The Crucible by Arthur Miller takes place in Salem of Massachusetts Bay Colony during 1692. The colony was governed through theocracy and was very patriarchal. Puritan ethic and devotion to Protestantism shaped the colonists' everyday life.
In the middle of the night, a group of young girls sneak out into the forest and dance around a fire with Reverend Parris's slave, Tituba. Among these kids are Reverend Parris's daughter, Betty, and his niece, Abigail. The girls perform rituals in effort to get the men each desired. While they are dancing, Reverend Parris stumbles upon them, but they run away before he can tell who was present.
There be no witchcraft here!
Rumors of witchcraft begin to spread throughout the colony. When Reverend Parris finds Betty in a unresponsive state, he questions Abigail of participating in witchcraft. Abigail denies of any association with the devil.

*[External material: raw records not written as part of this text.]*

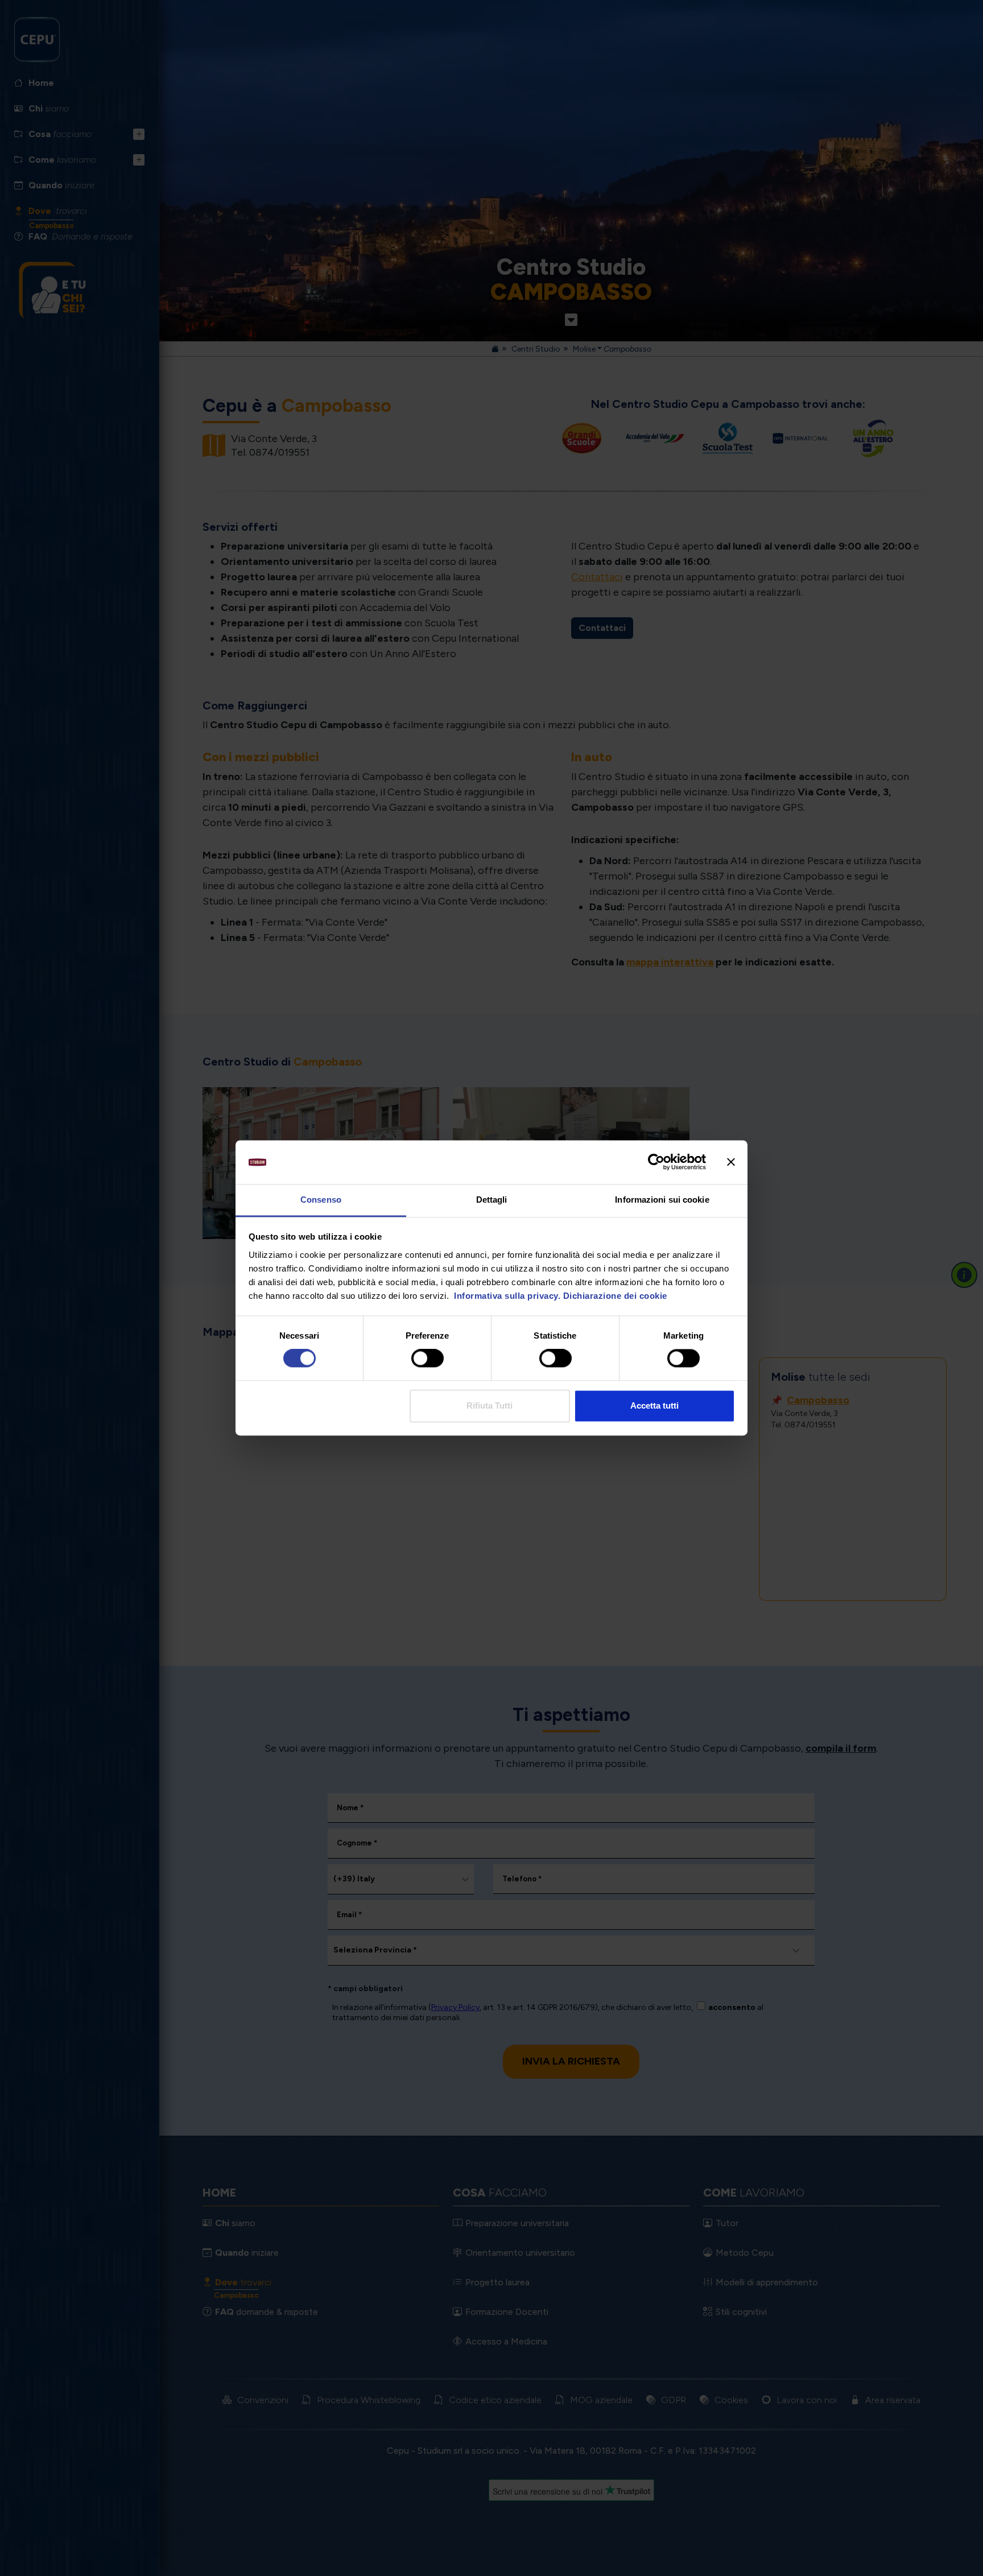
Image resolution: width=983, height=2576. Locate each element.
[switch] (427, 1358)
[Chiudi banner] (731, 1162)
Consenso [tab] (320, 1199)
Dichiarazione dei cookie (615, 1296)
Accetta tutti (654, 1405)
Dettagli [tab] (491, 1199)
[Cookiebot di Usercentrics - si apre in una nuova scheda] (656, 1162)
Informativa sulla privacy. (506, 1296)
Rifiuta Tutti (489, 1405)
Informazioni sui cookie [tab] (662, 1199)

Witchery's a hangin' error!
Mr. and Mrs. Putnam enter the room. They talk of their own daughter, Ruth, who is not eating at all. Mrs. Putnam gives reasons for why she believes that witchcraft is among the people of Salem. Together, Mr. and Mrs. Putnam instigate the hysteria by telling Reverend Parris to declare witchcraft in the colony.
Reverend Parris calls for a town meeting to placate the hysterical colonists' concerns about witchcraft; he simply states that there is no witchcraft in the colony and that he asked Reverend Hale of Beverly to travel to the colony and confirm this.
The girls meet up in Betty's room during the town meeting. The girls are afraid of being hanged due to witchcraft. Mary Warren suggests to immediately confess. Abigail demands the girls to keep it a secret and threatens to hurt anyone who confesses about the witchery in the forest.